Impact of polycyclic aromatic hydrocarbons and heteroatomic bridges (N, S, and O) on optoelectronic properties of 1,3,5‐triazine derivatives: A computational insight

The theoretical investigation of four series of 1,3,5‐triazine derivatives (viz., TN , NTN , STN , and OTN series), which are substituted with polycyclic aromatic hydrocarbons, is carried out by employing density functional theory and time dependent‐density functional theory. The triazine ring acts as electron acceptor ( A ) and polycyclic aromatic hydrocarbons act as electron donors ( D ).
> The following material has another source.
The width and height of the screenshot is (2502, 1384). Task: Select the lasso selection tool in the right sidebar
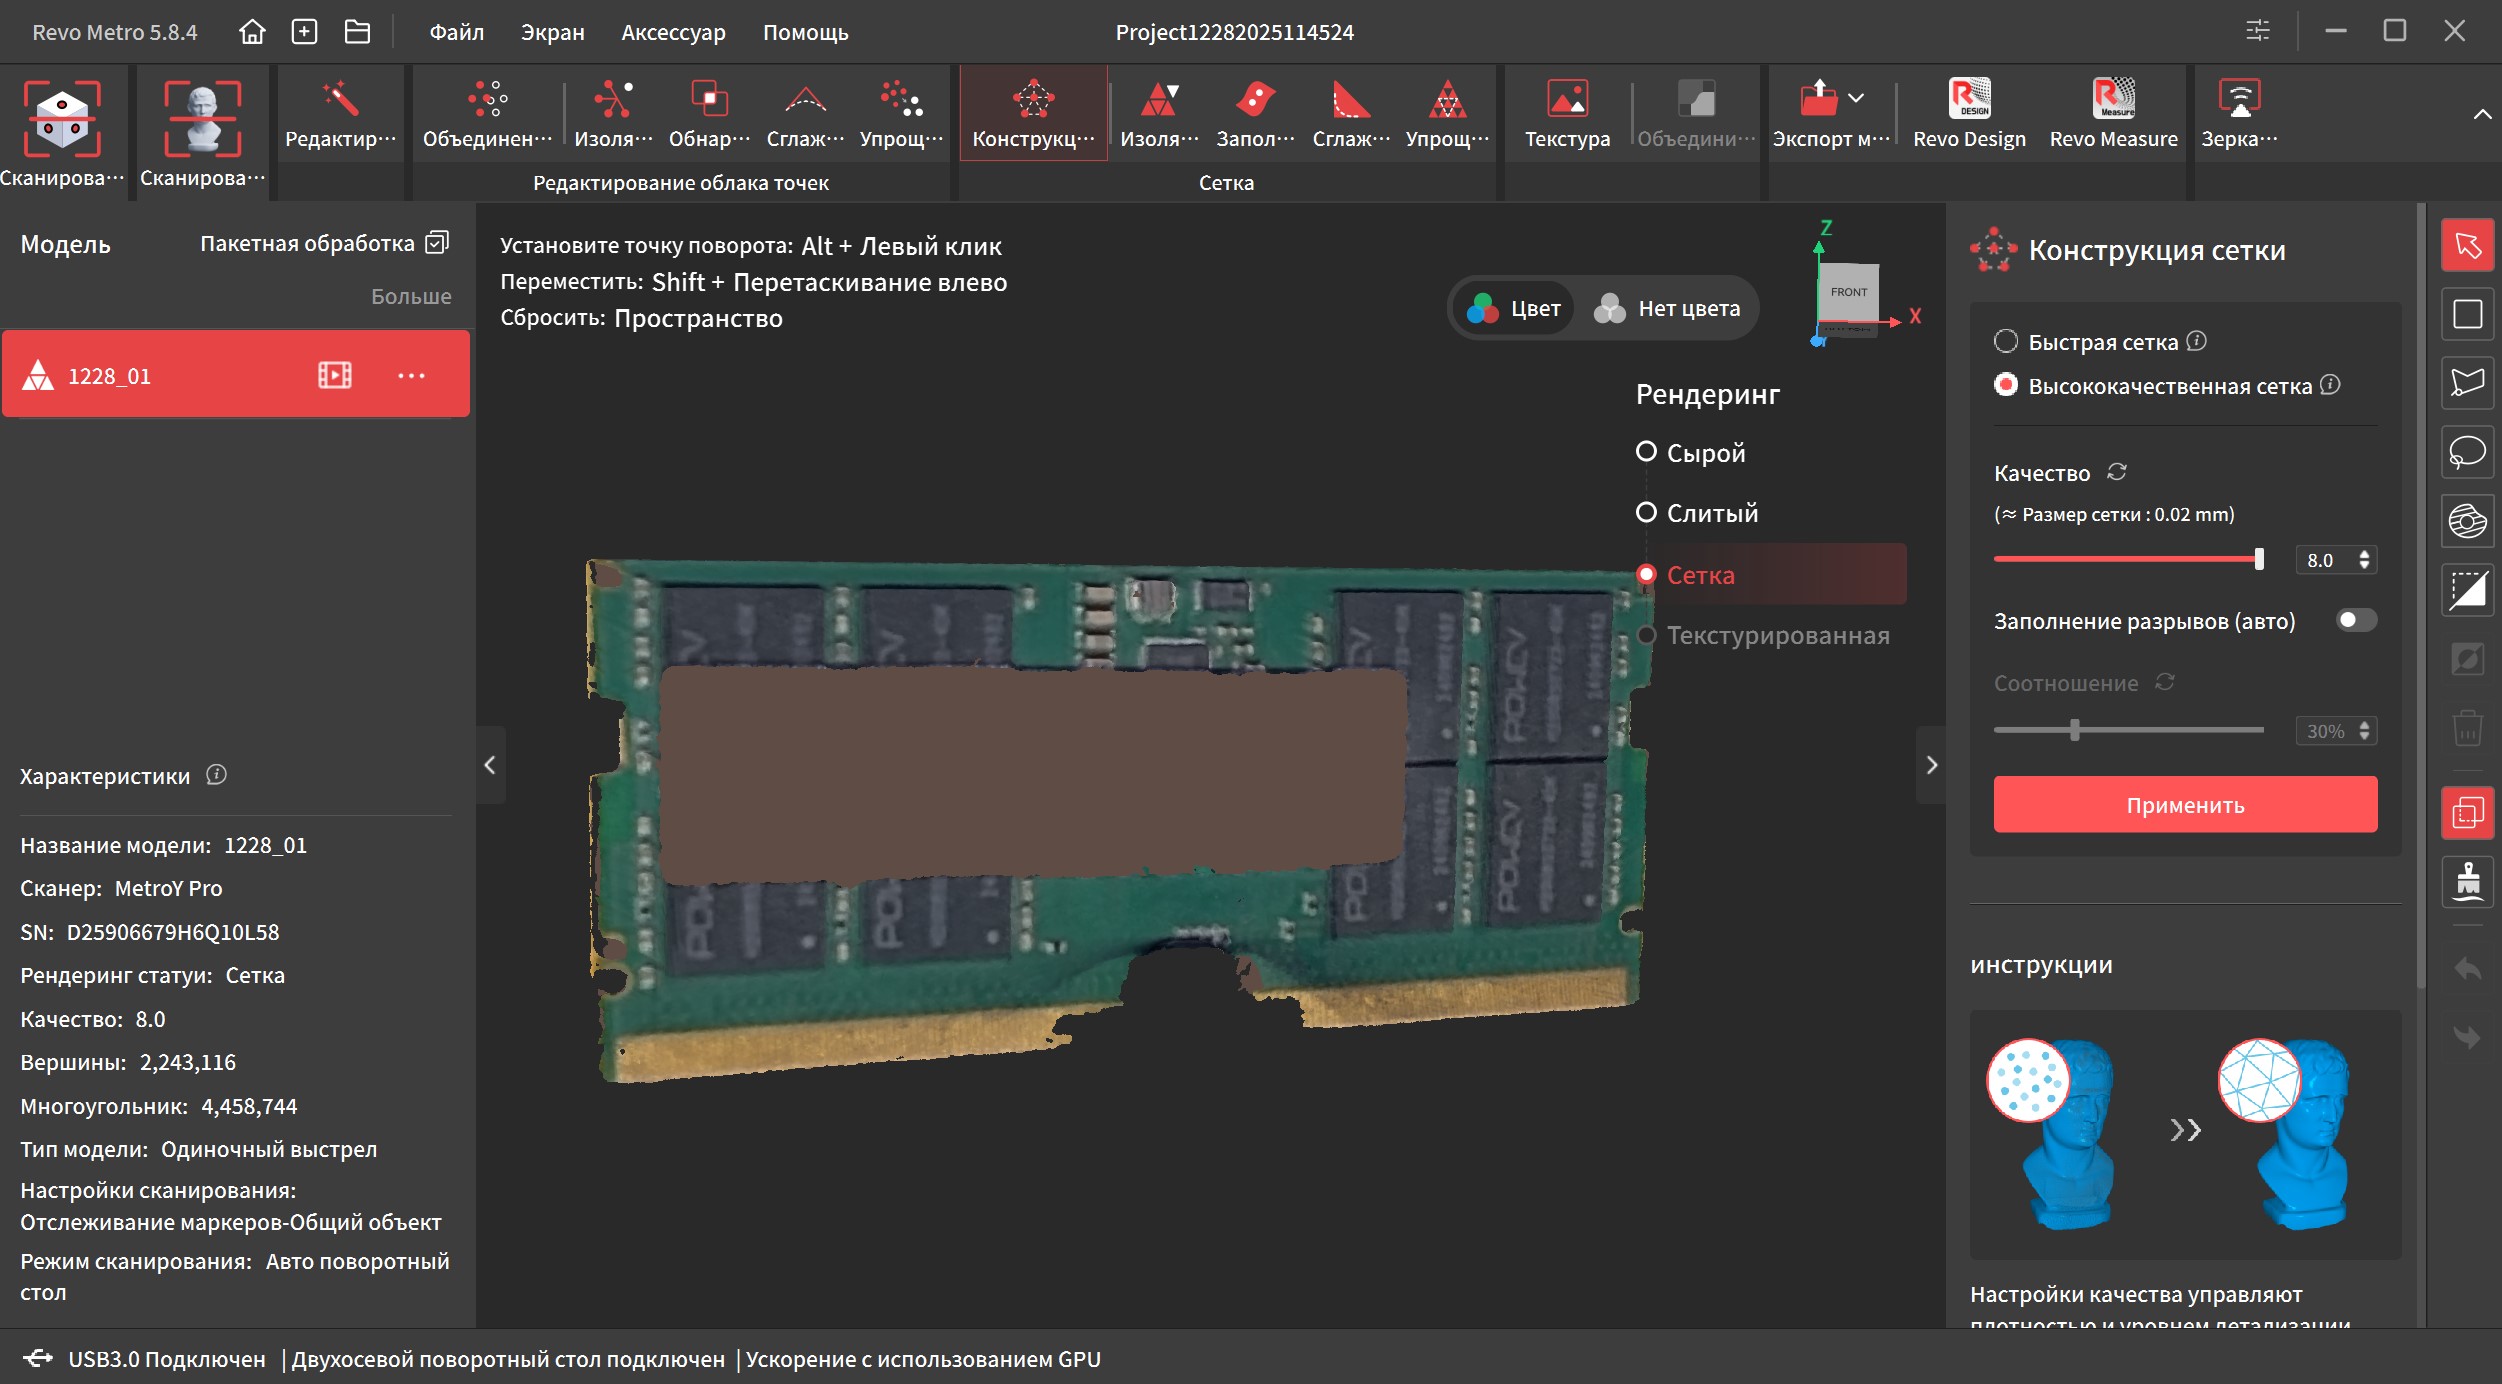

The aromatic hydrocarbons like benzene, naphthalene (two fused rings), anthracene (three fused rings), and pyrene (four fused rings) are substituted on 1,3,5‐triazine core by means of a bridging heteroatom N, S, and O in the case of NTN , STN , and OTN series of molecules, respectively, whereas polycyclic aromatic hydrocarbons are directly connected to 1,3,5‐triazine in the case of TN series of molecules. The present work aims at examining the impact of number of fused aromatic rings and changing the bridging unit between electron acceptor and electron donor on absorption properties, HOMO‐LUMO gap and first hyperpolarizabilities of molecules under study and provides important insights for architecture of organic molecules for applications in organic optoelectronics.